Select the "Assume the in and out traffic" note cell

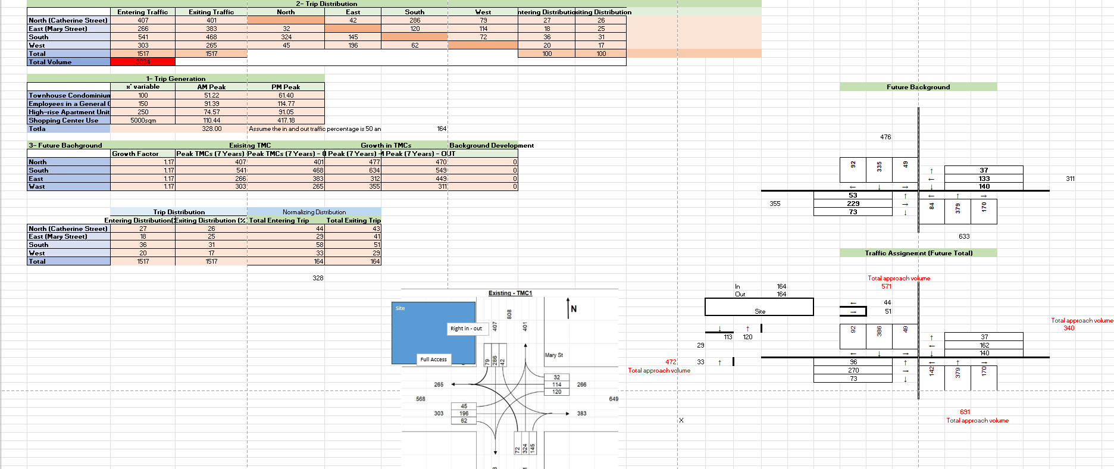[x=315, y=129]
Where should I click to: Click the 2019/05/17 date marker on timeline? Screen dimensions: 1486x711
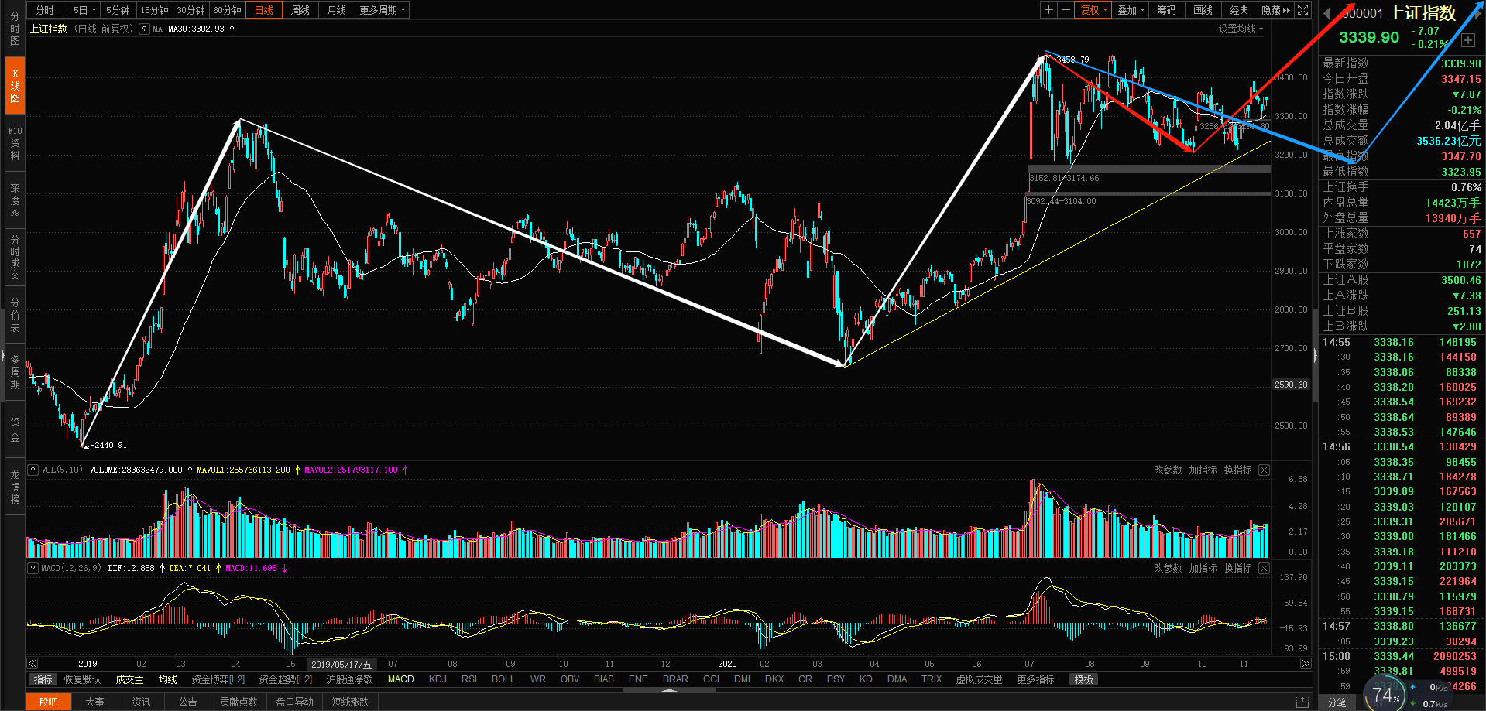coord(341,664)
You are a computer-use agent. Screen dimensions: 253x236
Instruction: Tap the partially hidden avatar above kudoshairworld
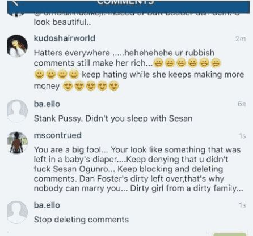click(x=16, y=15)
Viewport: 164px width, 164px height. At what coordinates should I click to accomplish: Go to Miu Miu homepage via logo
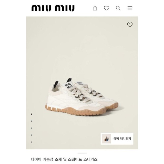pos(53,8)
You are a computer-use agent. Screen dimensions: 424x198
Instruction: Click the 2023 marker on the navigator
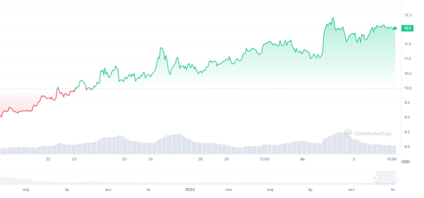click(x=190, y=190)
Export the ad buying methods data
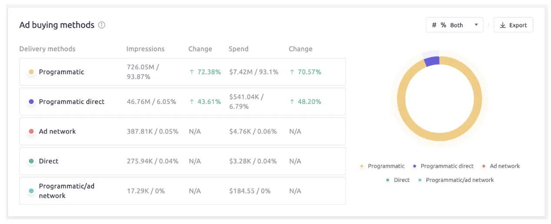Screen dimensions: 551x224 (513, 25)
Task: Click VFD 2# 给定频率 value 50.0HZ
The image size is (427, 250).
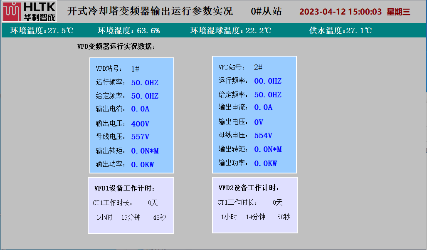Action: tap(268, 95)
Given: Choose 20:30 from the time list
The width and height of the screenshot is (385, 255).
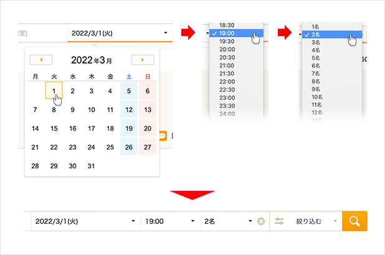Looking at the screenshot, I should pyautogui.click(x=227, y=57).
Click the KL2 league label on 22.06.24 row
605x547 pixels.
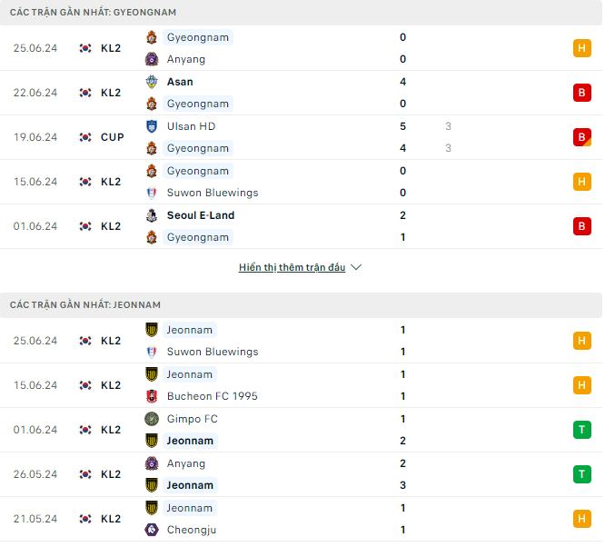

---

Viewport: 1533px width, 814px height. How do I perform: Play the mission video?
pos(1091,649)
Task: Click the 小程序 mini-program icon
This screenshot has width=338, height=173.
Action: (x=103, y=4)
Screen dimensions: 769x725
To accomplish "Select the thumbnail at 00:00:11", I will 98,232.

...

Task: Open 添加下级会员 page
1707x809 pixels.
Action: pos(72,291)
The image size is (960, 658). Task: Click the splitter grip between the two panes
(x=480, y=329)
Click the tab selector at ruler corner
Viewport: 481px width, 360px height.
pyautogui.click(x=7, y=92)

→ **Task to complete**: In the data above, take the line with "Viewport: 164px width, 164px", the line with "605x547 pixels.", and every line between, and set them down exactly without pictures.

→ **Solution to this problem**:
Viewport: 164px width, 164px height. At what coordinates should I click to accomplish: Go to Miu Miu homepage via logo
pos(53,8)
You are a computer-use agent. Screen dimensions: 424x198
Instruction: Click the 2023 marker on the navigator
click(x=190, y=190)
Export the ad buying methods data
Screen dimensions: 551x224 (513, 25)
Task: Click VFD 2# 给定频率 value 50.0HZ
The image size is (427, 250).
Action: tap(268, 95)
Given: Choose 20:30 from the time list
The width and height of the screenshot is (385, 255).
Looking at the screenshot, I should pyautogui.click(x=227, y=57).
Click the KL2 league label on 22.06.24 row
605x547 pixels.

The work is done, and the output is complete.